Passeggiando al salone del libro

Sfogliando libri tra montagne di carta, colline d’affari e pianura d’idee. La frana della cultura italiana. Cosa significa oggi diventare “editore di contenuti”
Salone Torino

I numeri del Salone internazionale del libro di Torino sono noti: quattro padiglioni al Lingotto Fiere, quasi cinquantamila metri quadri di superficie, 27 sale convegni, 330 mila visitatori, 1.200 editori, più di 1.200 incontri e dibattiti, 2 mila ospiti, 3 mila giornalisti e operatori media accreditati nei cinque giorni d'apertura. Questi i numeri che fanno del Salone la massima manifestazione in Italia dedicata all'editoria, alla lettura e alla cultura e fra le prime d’Europa. A fronte di un mercato che cala in quasi tutti i settori.

 

Ma i numeri dicono poco, se non la sofferenza a tratti angosciante di un settore, quello dell’editoria, che somma la crisi economica generale – che come si sa colpisce in primo luogo le spese non necessarie, i “consumi voluttuari”, tra cui in testa ci sono quelli “culturali” – con una delle rivoluzioni più sconvolgenti conosciute dalla storia dell’umanità, quella digitale, o numerica, o informatica che dir si voglia, che sta erodendo lo spazio di carta e cultura, educazione universitaria e ricerca, per indirizzare gli utenti verso schermi di tutte le taglie dentro i quali imperversa tanta sub-cultura, tanta ricerca da far ridere i polli, tanta informazione zeppa di bufale.

 

Sia detto sopra o sotto le righe, poco importa, al Salone di Torino c’è poco di nuovo. Che ci sia Corradino Mineo che gareggia nell’alzare il volume per farsi sentire con Cristina Parodi o con il comico di turno non è che cambi la vita alle persone. Le quattro grandi editrici (Mondadori, Rizzoli, Gems e Feltrinelli), quelle che stanno dominando il mercato con rischio di quasi-monopolio se Mondadori fagociterà Rizzoli, battono cassa, e attirano la gran parte dei visitatori con i titoli gridati e i nomi sicuri, con tanto di casse e cassiere e palestrati buttafuori che controllano che non si sottraggano volumi alle pile di romanzi che creano un effetto canyon nei loro stand.

 

I piccoli e medio-piccoli, e c’è anche la nostra Città Nuova, non possono competere con tali colossi e fanno un po’ la figura delle cenerentole.
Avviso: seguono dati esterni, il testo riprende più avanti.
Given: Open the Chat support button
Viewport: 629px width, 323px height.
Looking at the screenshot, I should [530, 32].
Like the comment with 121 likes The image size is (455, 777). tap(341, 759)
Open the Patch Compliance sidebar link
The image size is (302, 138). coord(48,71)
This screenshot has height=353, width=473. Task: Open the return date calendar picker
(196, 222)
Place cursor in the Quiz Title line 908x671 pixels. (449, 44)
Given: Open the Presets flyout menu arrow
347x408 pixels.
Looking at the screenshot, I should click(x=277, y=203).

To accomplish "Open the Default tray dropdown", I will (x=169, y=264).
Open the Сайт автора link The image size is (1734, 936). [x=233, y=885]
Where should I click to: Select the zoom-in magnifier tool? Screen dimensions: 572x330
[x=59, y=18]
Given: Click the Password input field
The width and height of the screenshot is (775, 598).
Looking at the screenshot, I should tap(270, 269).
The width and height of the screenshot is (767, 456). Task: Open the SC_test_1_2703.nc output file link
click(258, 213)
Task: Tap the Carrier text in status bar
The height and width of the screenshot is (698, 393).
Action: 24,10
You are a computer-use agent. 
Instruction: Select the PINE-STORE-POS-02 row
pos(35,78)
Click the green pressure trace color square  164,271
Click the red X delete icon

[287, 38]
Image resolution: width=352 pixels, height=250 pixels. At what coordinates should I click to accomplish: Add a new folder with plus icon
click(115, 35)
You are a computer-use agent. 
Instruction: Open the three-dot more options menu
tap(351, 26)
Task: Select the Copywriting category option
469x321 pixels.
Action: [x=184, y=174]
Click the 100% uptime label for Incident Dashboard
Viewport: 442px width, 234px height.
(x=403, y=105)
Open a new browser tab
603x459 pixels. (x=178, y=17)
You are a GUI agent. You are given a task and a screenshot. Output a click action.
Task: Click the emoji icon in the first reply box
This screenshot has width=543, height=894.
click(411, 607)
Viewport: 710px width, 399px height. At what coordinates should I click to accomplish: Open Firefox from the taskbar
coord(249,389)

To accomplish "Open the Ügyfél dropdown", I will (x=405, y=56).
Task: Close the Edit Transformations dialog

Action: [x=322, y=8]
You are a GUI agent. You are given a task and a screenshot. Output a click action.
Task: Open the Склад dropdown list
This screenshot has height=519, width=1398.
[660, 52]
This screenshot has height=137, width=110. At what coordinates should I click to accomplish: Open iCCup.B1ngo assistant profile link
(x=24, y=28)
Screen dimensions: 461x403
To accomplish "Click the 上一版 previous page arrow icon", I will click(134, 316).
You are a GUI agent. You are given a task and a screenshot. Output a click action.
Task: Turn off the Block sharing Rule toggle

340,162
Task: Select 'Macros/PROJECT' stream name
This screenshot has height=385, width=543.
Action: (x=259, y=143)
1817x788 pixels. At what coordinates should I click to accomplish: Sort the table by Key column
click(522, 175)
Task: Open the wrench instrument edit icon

Un po’ tristi perché la massa non passa dai loro stand, un po’ vestiti male perché non ci sono i soldi, un po’ disordinati nelle loro esposizioni… Gli editori cattolici pure non fanno una figura straordinaria, anche se la qualità dei loro libri è stratosferica dal punto di vista culturale rispetto alla media del resto del salone, meno forse dal punto di vista del packaging e del marketing.

 

Ho l’impressione che stiamo raccogliendo i frutti della frana della cultura italiana iniziata con l’approvazione della Legge Mammì sul sistema televisivo italiano, era il 6 agosto 1990, 25 anni fa, quando Silvio Berlusconi ottenne di poter avere tre emittenti televisive tutte per lui. Intendiamoci, il fondatore di Forza Italia faceva il suo lavoro, influenzava i deputati che voleva, aveva un suo piano industriale e politico preciso. Legittimo. Ma chi ci ha patito è stata la cultura italiana nel suo complesso, schiacciata da un sistema mediatico, non solo televisivo, dominato dai modelli statunitensi, infarcito di stupidità e di non-cultura, o peggio, sub-cultura, sistema per il quale anche il servizio pubblico è franato.

 

Penso che abbiamo toccato il fondo. Ora si tratta di risalire. Cosa mi fa dire che ciò sarà possibile? In primo luogo una legge dello sviluppo dei mass media: i media si affiancano ma non si sostituiscono, quindi la carta non morirà, ma anzi troverà la sua “nicchia”. Secondo, la cultura web si sta accorgendo che il trash, la spazzatura culturale alla fine non sazia, e sta quindi svoltando (seppur timidamente) verso una selezione più accorta dei suoi contenuti. Terzo, le community, cioè quei gruppi che si creano grazie e attorno al web sono dei potenziali mercati con ottime prospettive, ma solo a condizione di riuscire a proporre idee all’altezza dei tempi.

 

Ecco, innanzitutto bisogna osare, diventare editori di contenuti (content publisher), prima ancora che editori di un media preciso, riviste, giornali, libri, ebook… I libri di carta beneficeranno di questi contenuti e si sosterranno con altri media. Perché l’Italia merita più cultura di quella che oggi riesce a sfornare.